Like Aramis (1965) and Miss Balmain (1967), Sikkim combines green and herbaceous top notes with lush florals (there’s gardenia in all three perfumes) and a mossy-leathery-ambery drydown that is both sexy and elegant. (Thujone, an ingredient in the hallucination-inducing drink Absinthe, is listed as a note for both Sikkim and Miss Balmain, and it’s basically a variety of Artemisia, which is a note in Aramis.)
There’s something about the gardenia/galbanum and coriander/Thujone/Artemisia and chypre-leather-amber combo that is lip-smacking good fun. It provides a rollercoaster ride for your nose (and your brain), maybe because your nose gets challenged to take in these wonderful extremes you wouldn’t find in nature. There must be something cognitively satisfying about having to work to understand what you’re smelling, as there is with music whose chord combinations just feel right. *
Sikkim’s bracing greenness offsets lush gardenia and makes it even sweeter and richer. For the longest time, the gardenia just lingers, its creamy-white petals offered up like a hallucination right in front of your nose. Its chypre-animalic drydown includes mossy/spiciness from patchouli, oakmoss and vetiver, while amber, castoreum and leather accords create a warming and comforting base. I’m enjoying the last remnants of the leather/moss drydown right now. Mmmmmm.

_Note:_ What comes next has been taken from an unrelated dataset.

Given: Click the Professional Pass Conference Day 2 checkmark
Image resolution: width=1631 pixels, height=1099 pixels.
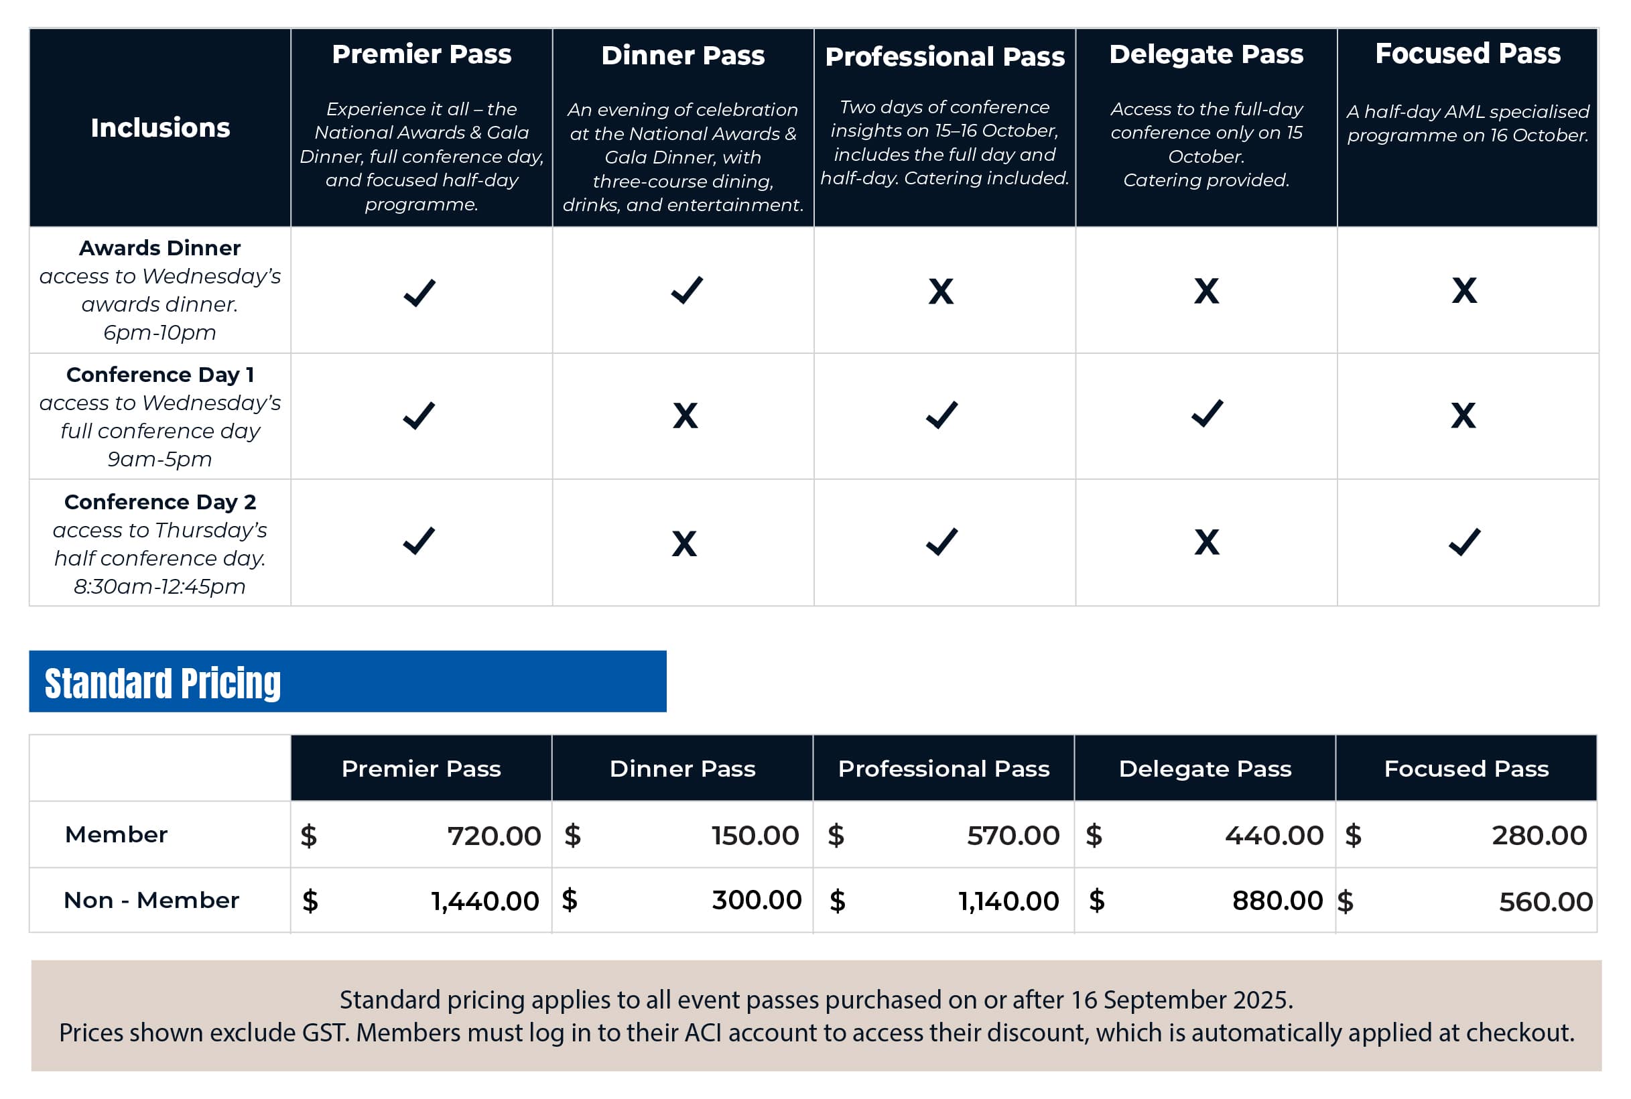Looking at the screenshot, I should coord(941,542).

Sikkim is named after a tiny country in the Himalaya Mountains between Nepal, India, Bhutan and Tibet that became a state of India in 1974. Sikkim is supposed to have a climate that ranges “from arctic to temperate to tropical as a traveler journeys up or down the lofty Himalayas.” The climate of Sikkim, the perfume, similarly cycles from arctic to temperate to tropical as its wearer travels from its top notes to its base notes.
I'm reviewing the vintage parfum Sikkim, but there's a reformulated Sikkim that according to Fragrantica is part of Lancome’s “La Collection Fragrances” launched to celebrate Lancome’s 70th anniversary of perfumes. Several commenters have warned (not surprisingly) that the reformulated version doesn't hold a candle to the original and in fact smells too chemical. So if this review of Sikkim has piqued your interest, make sure you get your mitts on the old stuff...
I'll leave you with Sikkim's notes to compare with Aramis and Miss Balmain. I would say Sikkim is mossier than both Aramis and Miss Balmain. Other differences? It's not as skanky as Aramis, which has that wonderful stinky cumin note. Miss Balmain, on the other hand, is juicier/sweeter than Sikkim, from top to bottom. Sikkim has a momentary burst at the beginning and gets dryer and dryer. Just for the record, though, I wouldn't kick any of 'em out of bed!
Sikkim (1971)
Top notes: Thujone, gardenia, bergamot, galbanum, aldehyde
Heart notes: Jasmine, narcissus, rose, orris, carnation
Base notes: Patchouli, castoreum, vetiver, leather, amber, moss
Miss Balmain (1967)
Top notes: Aldehydes, coriander, gardenia, citrus oils, thujone
Heart notes: Carnation, narcissus, orris root, jasmine, rose, jonquil
Base notes: Leather, amber, patchouli, castoreum, moss, vetiver
Aramis (1965)
Top notes: Artemisia, aldehydes, bergamot, gardenia, green note, cumin
Heart notes: Jasmine, patchouli, orris, vetiver, sandalwood
Base notes: Leather, oakmoss, castoreum, amber, musk
* Rachel Herz talks in The Scent of Desire about our “nose brain” or rhinencephalon, the part of the brain that processes smells and emotions. I wonder if there's a purely cognitive part of this nosebrain that finds pleasure in teasing out the olfactory puzzle that perfumes create for us, a pleasure that has little to do with "emotion" or gut reactions, or maybe that creates a retroactive emotion as a result of the pleasure it had decoding the fragrance?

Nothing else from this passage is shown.